CORBA/OM defines two operation execution semantics. The 'oneway' specifier (which is optional) is called a best-effort operation semantic. The requester does not wait for the provider to complete. The operation here does not return any results. The default operations semantic is at-most-once. If operation was successful it was performed exactly once. If an exception was raised, it may have been performed once, or not at all.

 

An interface is a set of operations that may be used by clients to issues requests. Interfaces are defined using the IDL (Interface Definition Language). Interfaces may also provide access to attributes. With each attribute, accessor functions, 'set' and 'get', are used to retrieve or set the attribute values. The 'set' function is omitted for read only data items.

 

Types

The legal type values of the CORBA/OM fall into three categories: basic value, constructed value or object reference.

 

CORBA 3 introduces a new legal type value termed “valuetype” to support objects passable by value. Valuetypes inherit from the ValueBase base class, and do not have object references. Concrete valuetypes (i.e., valuetypes that have state, constructors, and operations) can inherit singly (not multiply) from other valuetypes, but can only support interfaces. Abstract valuetypes (i.e., valuetypes that have no state or constructors) are declared abstract instead of valuetype. Abstract interfaces can multiply inherit.

CC

 

The basic values denote values that are of the basic type. These are non-object types, which represent fundamental data types. There is an octet type (8 bit quantity) that does not undergo any conversion. Of special interest included in the basic types is the type , ‘any’ which can represent any type. Constructed values denote structure, unions , arrays and sequences. Sequences are variable-length arrays with a maximum size. Sequences can be either bounded or unbounded. Bounded sequences have a maximal size, specified at time of declaration. Unbounded sequences do not have an explicit maximal size definition.

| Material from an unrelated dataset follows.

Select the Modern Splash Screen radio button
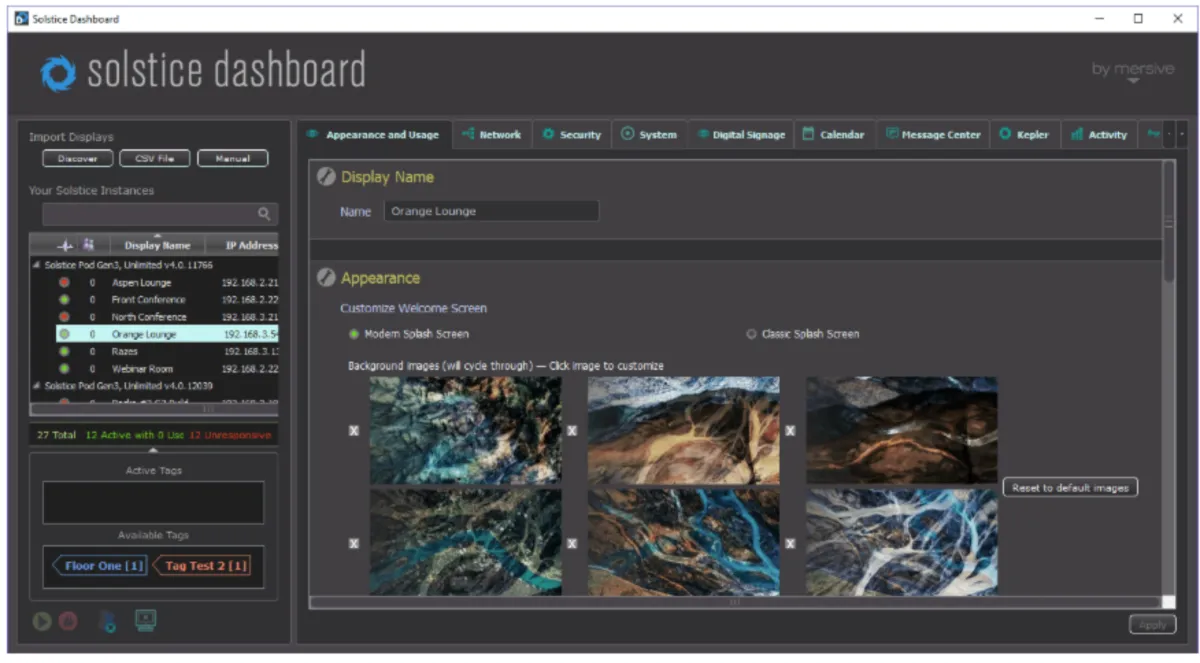Image resolution: width=1200 pixels, height=663 pixels. tap(353, 334)
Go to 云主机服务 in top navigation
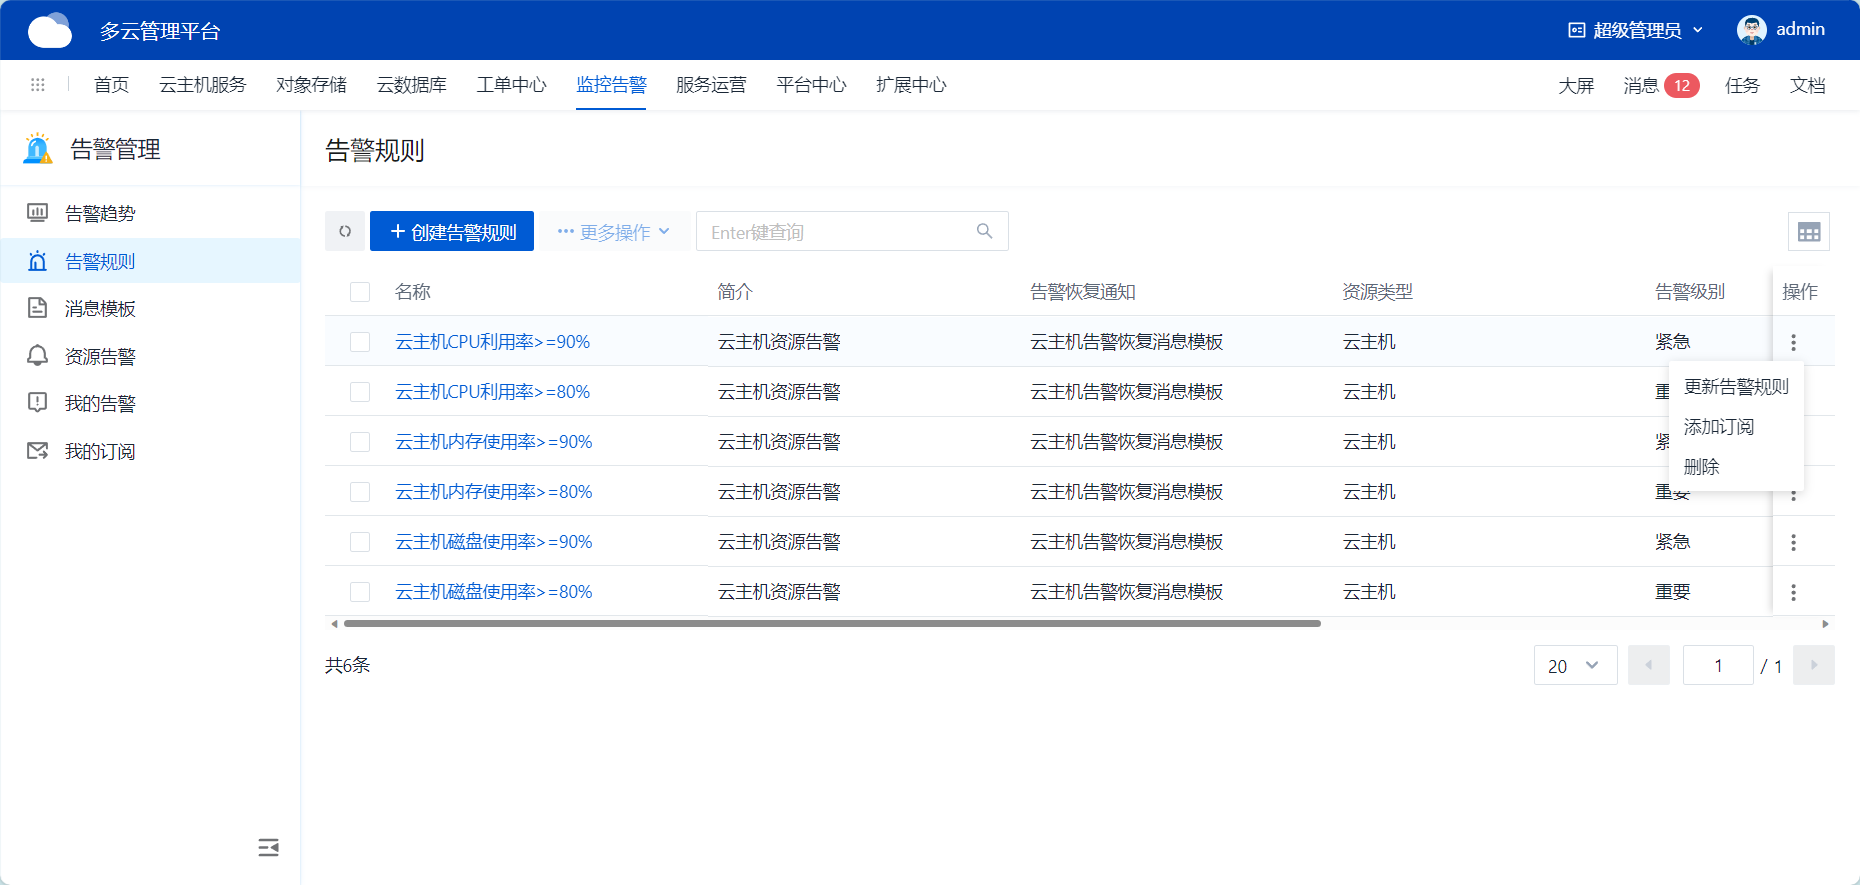Viewport: 1860px width, 885px height. pos(202,85)
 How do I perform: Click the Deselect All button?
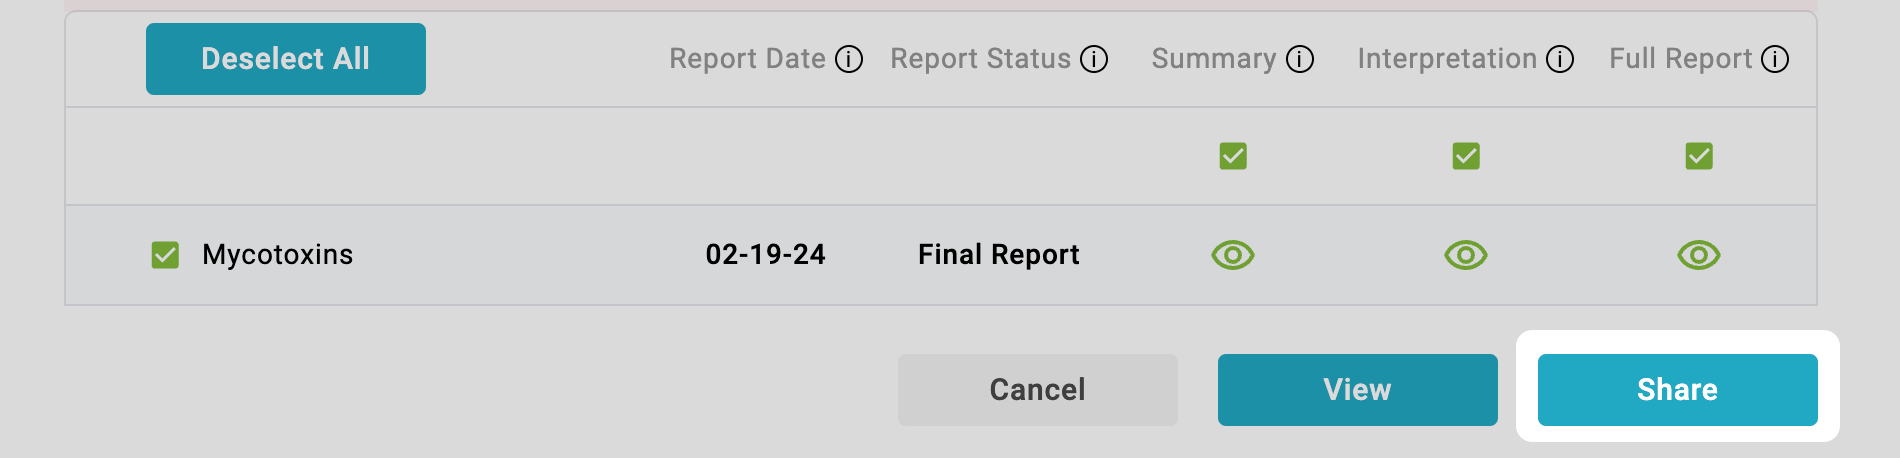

Strings are similar to sequences of type char, and have both a bound and unbounded version. Object References are opaque references only uniform within an ORB implementation.

 

Context Objects

These are name value/pairs that can be passed to the target object. The objects usually contain environmental information, but there is not any restriction on this. Since the values pass through the ORB, the ORB may actually make use of the information. The context object interface includes methods for building and retrieving context information. The object can be dynamically created and destroyed. The interfaces support the use of wildcards when matching properties.